** Textauszug **
________________
23. Juni 2013  |  Von Berlin rechtsaußen / apabiz

Am Montag, den 10.06.2013, tagte erneut der Berliner Innenausschuss. Auf der Tagesordnung standen diesmal gleich drei Punkte mit NSU-Bezug. Dabei ging es vor allem um die seit Wochen angekündigte aber noch immer nicht realisierte Akteneinsicht zu V-Personen aus der Neonazi-Szene, sowie um unterschiedliche, teils widersprüchliche Formulierungen in den Aussagen des ehemaligen LKA-Chefs Haeberer. Hier stand der Verdacht der Falschaussage im Raum. Eigentlich war das schon genug brisanter Gesprächsstoff mit Potential für weitere Streits zwischen Innensenat und Opposition. Aber es kam noch dicker: Plötzlich war die Rede von einem dritten V-Mann des Berliner LKA.

Bereits am Anfang der Sitzung musste Innensenator Henkel erneut Kritik einstecken. So verkündete er, dass den Fraktionen ein Brief zugestellt worden sei, der das weitere Vorgehen der Akteneinsicht zu V-Personen behandele. Peinlich nur, dass dieser bei keiner der Fraktionen bis zu Beginn der Sitzung tatsächlich eingegangen war. Noch in der letzten Sitzung hatte der Senator erklärt, die Modalitäten und Terminvereinbarungen binnen einer Woche an das Ausschussbüro übermitteln zu wollen. Clara Herrmann (Bündnis 90/Die Grünen) fragte nun an Henkel gewannt: „Herr Henkel, was zählt ihr Wort?“

Im weiteren Verlauf der Sitzung führte die Diskussion um das künftige Vorgehen bei der Akteneinsicht zu heftigem Streit zwischen den Oppositionsparteien und Henkel. Kurz vor Ende wurde die Sitzung sogar für zwanzig Minuten unterbrochen, damit sich die Sprecher_innen der Fraktionen und der Innensenator verständigen konnten. Als Ergebnis wurde präsentiert, zunächst Einsicht in die Akten betreffend der VP 773 und der VP 620 zu gewährleisten. Die VP 773  war bis zu dem Zeitpunkt noch nicht im Kontext der Ermittlungen zum NSU genannt worden und sorgte daher für eine hitzige Auseinandersetzung. Bisher war bekannt, dass der Neonazi unter der Kennung VP 562 zehn Jahre lang als Spitzel gearbeitet und bereits vor elf Jahren Hinweise auf das Trio geliefert hatte. Außer ihm wurde die VP 620 im Ermittlungsverfahren gegen die mittlerweile verbotene Neonaziband „“ angeworben. Diese hatte gegenüber einem V-Mann-Führer das „Jahrhundertgeständnis“ des Neonazis angekündigt. W. wird dem Unterstützer_innenumfeld des NSU zugerechnet und soll Waffen besorgt haben. Fraglich ist, ob dem Hinweis der VP damals hinreichend nachgegangen wurde. Clara Herrmann (Bündnis 90/Die Grünen) sprach während der Sitzung  von einer „hässlichen Nähe“, der V-Personen-Führung zu ihren Kontaktpersonen.
________________
** Aufgabe **
Schreibe den Bericht über die Sitzung des Berliner Innenausschusses vom 10.06.2013 weiter und knüpfe dabei an seinen letzten Satz an.

** Erfasste Daten **
________________
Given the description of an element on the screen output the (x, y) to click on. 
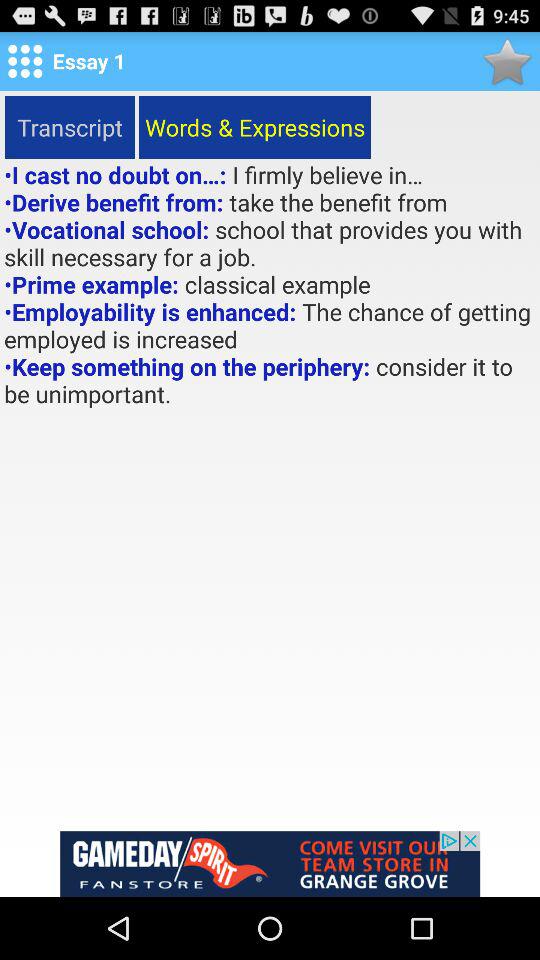
advertisement (270, 864)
________________
** Antwort **
Weitere Verzögerung der Akteneinsicht

Am Donnerstag, den 20. Juni, haben die Abgeordneten tatsächlich die zwei Aktenordner einsehen können. Die vielen Schwärzungen lassen keine Rückschlüsse darauf zu, wer sich hinter den Zahlenkürzeln 773 und 620 verbirgt. Abgeordnete von Bündnis 90/Die Grünen, Die Linke und den Piraten kritisierten die sehr umfassenden Schwärzungen. Die weiteren Akten werden zunächst von einer extra konstituierten Taskforce gesichtet und ebenfalls teilweise geschwärzt. Dieser Vorgang wird künftig von Bernd von Heintschel-Heinegg kontrolliert, der seit März 2012 für den NSU-Untersuchungsausschusses im Bundestag als Ermittlungsbeauftragter diese Aktenkontrolle durchführt. Fest steht, dass sich die vollständige Akteneinsicht aller vierzig Aktenordner für die Opposition weiter verschieben wird. Am 21. Mai hatte Henkel sämtliche Originalakten des Phänomenbereichs „rechts“ in die Senatsinnenverwaltung bringen lassen um sie dort sichten zu lassen. Zuvor hatte er in einer Art „Wutrede“ erklärt, das Vertrauen in die Polizeibehörden verloren zu haben und eine schonungslose Aufklärung vorantreiben zu wollen. Sein Vorgehen seitdem lässt allerdings daran zweifeln, wie ernst ihm dieses Anliegen tatsächlich ist.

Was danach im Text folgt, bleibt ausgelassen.